● Task instructions
Reproduce the records verbatim, from the line containing "This screenshot has height=183, width=346." through the end of the records.

● Working data

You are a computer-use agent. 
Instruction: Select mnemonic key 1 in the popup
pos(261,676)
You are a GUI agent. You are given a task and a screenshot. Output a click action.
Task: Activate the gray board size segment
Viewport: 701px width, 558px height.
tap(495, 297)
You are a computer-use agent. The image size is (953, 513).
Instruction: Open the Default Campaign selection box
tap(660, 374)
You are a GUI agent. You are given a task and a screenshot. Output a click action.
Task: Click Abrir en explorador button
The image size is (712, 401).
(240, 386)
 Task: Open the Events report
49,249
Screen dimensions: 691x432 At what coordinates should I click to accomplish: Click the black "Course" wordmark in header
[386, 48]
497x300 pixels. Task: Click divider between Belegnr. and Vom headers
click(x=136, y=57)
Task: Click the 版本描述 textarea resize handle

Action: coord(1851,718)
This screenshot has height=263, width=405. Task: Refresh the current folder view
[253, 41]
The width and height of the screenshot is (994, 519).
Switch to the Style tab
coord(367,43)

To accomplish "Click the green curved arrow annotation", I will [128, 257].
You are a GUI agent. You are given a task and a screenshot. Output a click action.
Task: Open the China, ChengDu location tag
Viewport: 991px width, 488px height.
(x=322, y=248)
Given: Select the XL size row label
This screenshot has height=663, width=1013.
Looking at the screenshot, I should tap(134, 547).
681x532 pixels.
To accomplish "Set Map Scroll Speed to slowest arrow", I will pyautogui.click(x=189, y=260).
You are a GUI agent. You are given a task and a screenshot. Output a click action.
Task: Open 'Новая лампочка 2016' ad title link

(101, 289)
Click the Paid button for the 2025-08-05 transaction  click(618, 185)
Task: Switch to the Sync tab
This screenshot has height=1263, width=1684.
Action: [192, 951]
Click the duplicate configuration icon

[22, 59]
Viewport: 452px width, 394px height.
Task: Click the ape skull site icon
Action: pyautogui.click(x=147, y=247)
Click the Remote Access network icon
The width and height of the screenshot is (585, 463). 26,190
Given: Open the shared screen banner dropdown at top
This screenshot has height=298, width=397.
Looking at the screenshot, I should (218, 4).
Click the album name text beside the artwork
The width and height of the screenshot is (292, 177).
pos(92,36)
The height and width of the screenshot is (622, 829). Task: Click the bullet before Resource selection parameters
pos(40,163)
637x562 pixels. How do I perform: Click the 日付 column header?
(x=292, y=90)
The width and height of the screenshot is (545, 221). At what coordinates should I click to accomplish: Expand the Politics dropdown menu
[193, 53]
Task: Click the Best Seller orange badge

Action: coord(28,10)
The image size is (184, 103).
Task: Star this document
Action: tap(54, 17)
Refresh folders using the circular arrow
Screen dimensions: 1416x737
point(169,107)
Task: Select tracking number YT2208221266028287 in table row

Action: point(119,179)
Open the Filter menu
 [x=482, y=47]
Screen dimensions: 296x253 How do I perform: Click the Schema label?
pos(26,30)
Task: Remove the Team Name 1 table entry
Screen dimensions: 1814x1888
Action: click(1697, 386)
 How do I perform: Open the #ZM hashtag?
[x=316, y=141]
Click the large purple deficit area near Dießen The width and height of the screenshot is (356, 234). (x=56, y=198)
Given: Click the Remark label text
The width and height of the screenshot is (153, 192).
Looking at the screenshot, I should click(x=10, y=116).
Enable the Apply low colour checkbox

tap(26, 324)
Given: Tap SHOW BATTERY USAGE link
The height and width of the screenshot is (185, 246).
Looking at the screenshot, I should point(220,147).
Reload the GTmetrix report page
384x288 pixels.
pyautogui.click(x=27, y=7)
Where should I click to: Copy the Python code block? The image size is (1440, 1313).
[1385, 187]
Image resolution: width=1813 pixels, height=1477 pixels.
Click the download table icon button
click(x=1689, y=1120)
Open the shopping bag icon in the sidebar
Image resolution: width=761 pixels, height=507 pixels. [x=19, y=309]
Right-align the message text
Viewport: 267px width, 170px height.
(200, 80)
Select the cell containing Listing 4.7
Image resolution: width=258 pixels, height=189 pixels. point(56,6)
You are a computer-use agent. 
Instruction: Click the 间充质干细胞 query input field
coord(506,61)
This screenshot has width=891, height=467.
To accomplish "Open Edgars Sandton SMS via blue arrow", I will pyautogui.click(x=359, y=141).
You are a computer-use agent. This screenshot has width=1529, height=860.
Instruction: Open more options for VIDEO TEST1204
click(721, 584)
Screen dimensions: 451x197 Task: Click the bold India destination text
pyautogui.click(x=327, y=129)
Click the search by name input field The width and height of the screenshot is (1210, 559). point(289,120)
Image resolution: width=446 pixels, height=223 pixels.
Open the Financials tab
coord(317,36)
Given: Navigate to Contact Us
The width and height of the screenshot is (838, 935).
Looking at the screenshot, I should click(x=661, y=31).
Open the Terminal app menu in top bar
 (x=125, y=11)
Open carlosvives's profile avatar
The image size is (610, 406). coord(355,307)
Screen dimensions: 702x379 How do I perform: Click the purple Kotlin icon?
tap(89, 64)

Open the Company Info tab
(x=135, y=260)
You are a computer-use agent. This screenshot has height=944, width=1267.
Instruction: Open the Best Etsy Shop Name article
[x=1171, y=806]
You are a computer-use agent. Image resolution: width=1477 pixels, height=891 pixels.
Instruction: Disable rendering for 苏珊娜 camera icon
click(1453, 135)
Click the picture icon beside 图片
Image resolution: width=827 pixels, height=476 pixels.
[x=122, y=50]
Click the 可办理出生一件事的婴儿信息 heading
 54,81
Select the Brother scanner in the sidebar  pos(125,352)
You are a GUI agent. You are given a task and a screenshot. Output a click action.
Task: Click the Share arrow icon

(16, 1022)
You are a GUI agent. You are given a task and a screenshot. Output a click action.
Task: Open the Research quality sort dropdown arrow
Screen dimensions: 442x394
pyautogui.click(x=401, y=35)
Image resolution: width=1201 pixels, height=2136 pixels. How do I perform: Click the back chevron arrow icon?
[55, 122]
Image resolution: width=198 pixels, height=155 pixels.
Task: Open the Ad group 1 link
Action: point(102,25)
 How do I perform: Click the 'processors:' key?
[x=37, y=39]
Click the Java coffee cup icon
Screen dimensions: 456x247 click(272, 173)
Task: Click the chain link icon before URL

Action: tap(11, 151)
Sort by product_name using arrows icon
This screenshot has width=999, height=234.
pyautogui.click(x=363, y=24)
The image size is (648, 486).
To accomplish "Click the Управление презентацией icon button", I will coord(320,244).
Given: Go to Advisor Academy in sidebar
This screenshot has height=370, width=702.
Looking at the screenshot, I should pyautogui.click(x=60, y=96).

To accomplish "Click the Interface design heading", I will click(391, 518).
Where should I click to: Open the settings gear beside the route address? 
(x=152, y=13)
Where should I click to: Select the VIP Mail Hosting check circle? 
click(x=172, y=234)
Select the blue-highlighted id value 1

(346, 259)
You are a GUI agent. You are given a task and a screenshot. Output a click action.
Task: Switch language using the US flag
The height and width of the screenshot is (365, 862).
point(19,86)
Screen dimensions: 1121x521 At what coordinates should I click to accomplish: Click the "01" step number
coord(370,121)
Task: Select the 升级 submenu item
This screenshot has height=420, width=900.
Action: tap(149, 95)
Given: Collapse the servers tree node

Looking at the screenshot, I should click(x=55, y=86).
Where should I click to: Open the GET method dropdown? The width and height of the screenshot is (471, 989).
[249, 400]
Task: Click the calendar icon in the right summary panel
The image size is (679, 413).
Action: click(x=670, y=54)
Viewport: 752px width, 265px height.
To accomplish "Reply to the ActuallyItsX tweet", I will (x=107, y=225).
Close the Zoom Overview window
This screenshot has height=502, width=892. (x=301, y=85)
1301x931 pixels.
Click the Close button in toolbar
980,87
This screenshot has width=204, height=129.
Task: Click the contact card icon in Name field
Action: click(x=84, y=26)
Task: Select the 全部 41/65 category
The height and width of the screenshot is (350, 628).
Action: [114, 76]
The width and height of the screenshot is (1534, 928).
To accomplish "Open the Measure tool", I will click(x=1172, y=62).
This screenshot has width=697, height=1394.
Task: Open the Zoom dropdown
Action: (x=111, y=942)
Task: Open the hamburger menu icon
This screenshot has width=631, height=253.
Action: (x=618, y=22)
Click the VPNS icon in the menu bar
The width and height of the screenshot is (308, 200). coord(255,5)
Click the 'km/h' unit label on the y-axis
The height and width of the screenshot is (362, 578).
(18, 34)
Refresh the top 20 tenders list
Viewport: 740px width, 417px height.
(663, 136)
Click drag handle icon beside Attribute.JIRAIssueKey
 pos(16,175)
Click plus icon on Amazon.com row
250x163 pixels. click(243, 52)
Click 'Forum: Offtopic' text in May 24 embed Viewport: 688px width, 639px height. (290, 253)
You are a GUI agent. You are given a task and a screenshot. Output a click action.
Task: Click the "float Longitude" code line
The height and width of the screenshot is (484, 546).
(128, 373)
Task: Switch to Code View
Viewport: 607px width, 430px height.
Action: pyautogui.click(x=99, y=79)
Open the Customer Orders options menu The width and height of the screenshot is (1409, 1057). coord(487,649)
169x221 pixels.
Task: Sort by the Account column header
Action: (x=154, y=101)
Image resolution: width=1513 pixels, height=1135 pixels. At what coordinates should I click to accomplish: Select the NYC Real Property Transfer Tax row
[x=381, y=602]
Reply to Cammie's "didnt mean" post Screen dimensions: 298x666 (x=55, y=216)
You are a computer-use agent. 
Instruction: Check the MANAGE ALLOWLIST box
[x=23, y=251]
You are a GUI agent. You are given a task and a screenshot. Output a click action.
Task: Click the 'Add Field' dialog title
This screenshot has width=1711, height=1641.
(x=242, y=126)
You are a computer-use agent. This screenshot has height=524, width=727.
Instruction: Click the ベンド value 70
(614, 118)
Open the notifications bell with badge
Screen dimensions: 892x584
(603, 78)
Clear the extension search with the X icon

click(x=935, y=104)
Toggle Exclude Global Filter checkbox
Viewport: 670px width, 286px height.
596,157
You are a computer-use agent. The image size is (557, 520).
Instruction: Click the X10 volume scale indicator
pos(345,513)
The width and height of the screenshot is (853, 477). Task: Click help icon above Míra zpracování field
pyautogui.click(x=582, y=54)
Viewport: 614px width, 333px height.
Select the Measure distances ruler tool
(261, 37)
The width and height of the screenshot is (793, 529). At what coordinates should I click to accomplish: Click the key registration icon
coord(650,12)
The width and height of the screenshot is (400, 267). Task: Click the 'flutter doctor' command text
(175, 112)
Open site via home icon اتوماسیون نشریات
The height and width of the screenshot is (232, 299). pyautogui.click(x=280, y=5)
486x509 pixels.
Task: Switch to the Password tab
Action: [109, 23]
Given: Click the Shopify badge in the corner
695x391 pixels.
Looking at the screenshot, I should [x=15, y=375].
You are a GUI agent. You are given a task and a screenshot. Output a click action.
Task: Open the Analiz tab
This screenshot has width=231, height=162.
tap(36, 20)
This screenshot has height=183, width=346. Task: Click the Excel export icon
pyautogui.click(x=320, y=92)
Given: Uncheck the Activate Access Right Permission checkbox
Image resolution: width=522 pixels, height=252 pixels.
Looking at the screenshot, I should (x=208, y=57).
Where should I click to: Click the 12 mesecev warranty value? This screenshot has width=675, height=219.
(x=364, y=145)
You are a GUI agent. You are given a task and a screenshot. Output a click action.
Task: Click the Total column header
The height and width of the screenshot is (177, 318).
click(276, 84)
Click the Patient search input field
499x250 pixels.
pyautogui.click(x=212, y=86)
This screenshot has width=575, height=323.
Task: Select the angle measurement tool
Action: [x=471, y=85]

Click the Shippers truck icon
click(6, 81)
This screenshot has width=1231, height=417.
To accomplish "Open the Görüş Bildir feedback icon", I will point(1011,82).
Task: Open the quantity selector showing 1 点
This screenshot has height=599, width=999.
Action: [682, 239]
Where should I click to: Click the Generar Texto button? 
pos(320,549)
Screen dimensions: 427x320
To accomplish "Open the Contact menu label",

● Task result
This screenshot has height=183, width=346. Task: Click the Excel export icon
pyautogui.click(x=320, y=92)
Given: Uncheck the Activate Access Right Permission checkbox
Image resolution: width=522 pixels, height=252 pixels.
Looking at the screenshot, I should (x=208, y=57).
Where should I click to: Click the 12 mesecev warranty value? This screenshot has width=675, height=219.
(x=364, y=145)
You are a GUI agent. You are given a task and a screenshot. Output a click action.
Task: Click the Total column header
The height and width of the screenshot is (177, 318).
click(276, 84)
Click the Patient search input field
499x250 pixels.
pyautogui.click(x=212, y=86)
This screenshot has width=575, height=323.
Task: Select the angle measurement tool
Action: [x=471, y=85]

Click the Shippers truck icon
click(6, 81)
This screenshot has width=1231, height=417.
To accomplish "Open the Görüş Bildir feedback icon", I will point(1011,82).
Task: Open the quantity selector showing 1 点
This screenshot has height=599, width=999.
Action: [682, 239]
Where should I click to: Click the Generar Texto button? 
pos(320,549)
Screen dimensions: 427x320
To accomplish "Open the Contact menu label",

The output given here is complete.